──────── DOCUMENT EXCERPT
In this blog, we will learn the basics of CNN with Keras. Keras makes it easy to build neural networks layer by layer without writing every mathematical operation from scratch.
I originally wrote this notebook in 2019 when I was learning CNNs. I have now rewritten it as a cleaner beginner-friendly tutorial with modern Keras-style code and better explanations.
Note: Some images used in the original version of this post were collected from the internet while I was learning. Full credit belongs to the original image authors.
What This Tutorial Covers
In this tutorial, we will cover:
- why Keras is useful
- what a CNN is
- why CNNs work well for images
- basic CNN terms
- convolution layers
- filters and kernels
- stride and padding
- feature maps
- max pooling
- dropout
- flatten and dense layers
- a simple CNN architecture
- loading image data with Keras
- data augmentation
- compiling and training a CNN
- overfitting and how to reduce it
- common beginner mistakes
Why Keras?
Keras is a high-level deep learning API. It lets us build neural networks by stacking layers together.
Keras is beginner-friendly because:
- it is easy to read
- it is easy to build models quickly
- it hides many low-level details
- it supports common deep learning layers
- it has tools for preprocessing images
- it works well with TensorFlow
- it supports fast experimentation
In older code, we often wrote imports like this:
from keras.models import Sequential
from keras.layers import Conv2D, MaxPooling2D, Flatten, Dense, Dropout
In modern TensorFlow projects, you will often see:
import tensorflow as tf
from tensorflow import keras
from tensorflow.keras import layers
Both styles may work depending on your environment, but the TensorFlow Keras style is common in many tutorials.
Install TensorFlow and Keras
If TensorFlow is not installed, you can install it with:
pip install tensorflow
Then import it:
import tensorflow as tf
from tensorflow import keras
from tensorflow.keras import layers
print(tf.__version__)
If you are using standalone Keras 3, you may also see:
pip install keras
For beginners, using TensorFlow with Keras is usually the easiest starting point.
What Is a CNN?
A Convolutional Neural Network is a neural network that uses convolution operations to learn patterns from data.
CNNs are mostly used for images, but they can also be used for other structured data such as time series, audio, and text.
In simple words:
A CNN learns small visual patterns first, then combines them into larger and more meaningful patterns.
For example, in an image classifier:
- early layers may learn edges and corners
- middle layers may learn textures and shapes
- deeper layers may learn object parts
- final layers classify the image
Why CNNs Are Useful for Images
A normal fully connected neural network treats every pixel as a separate input. For images, this can create too many parameters.
────────────────
TASK STATEMENT →
Please answer these questions from the Keras CNN tutorial above, one per line:
1. In what year was the notebook first written?
2. What command does it give for installing TensorFlow?
3. What may the early layers of an image classifier learn?
──────── DATASET EXTRACT
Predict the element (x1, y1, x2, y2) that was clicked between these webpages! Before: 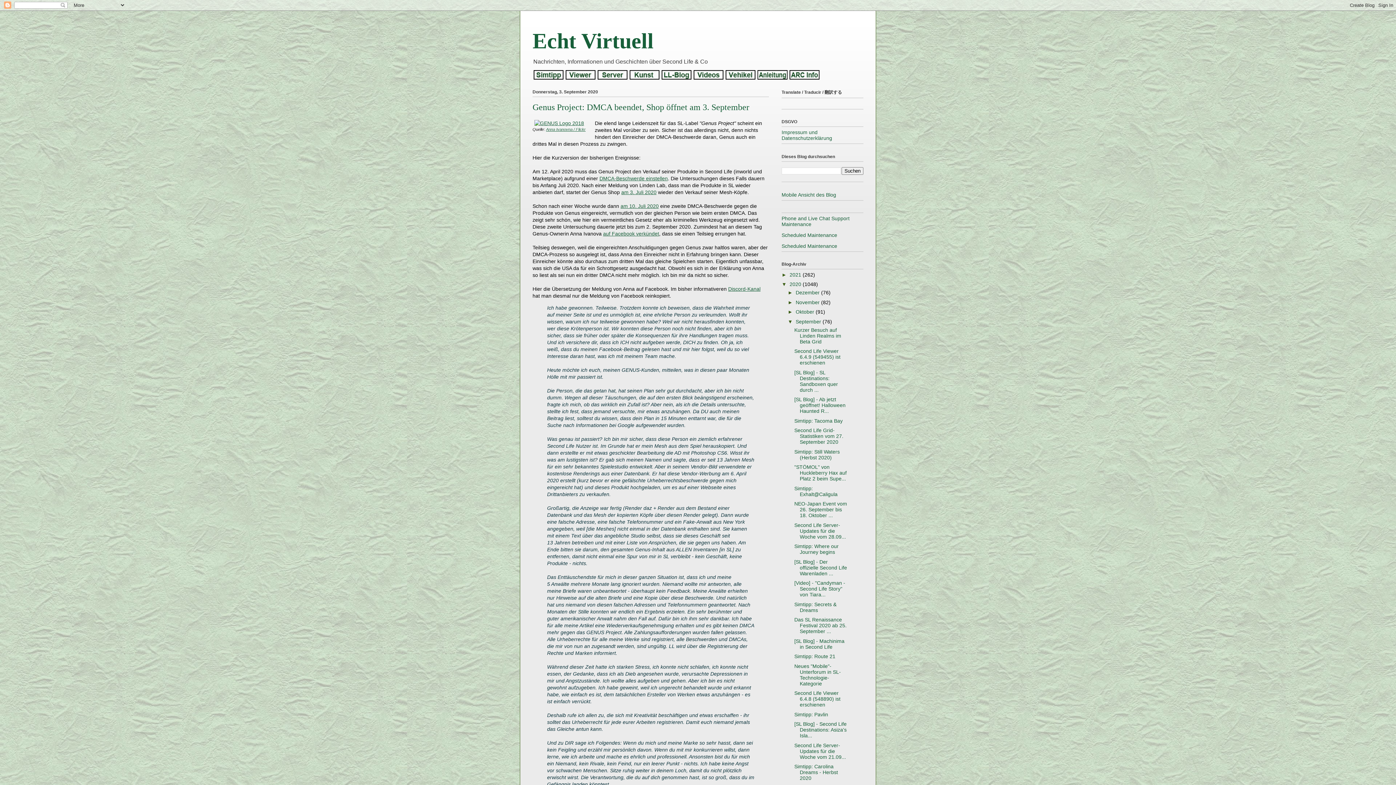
────────────────
SOLVED EXERCISE →
1. 2019
2. pip install tensorflow
3. Edges and corners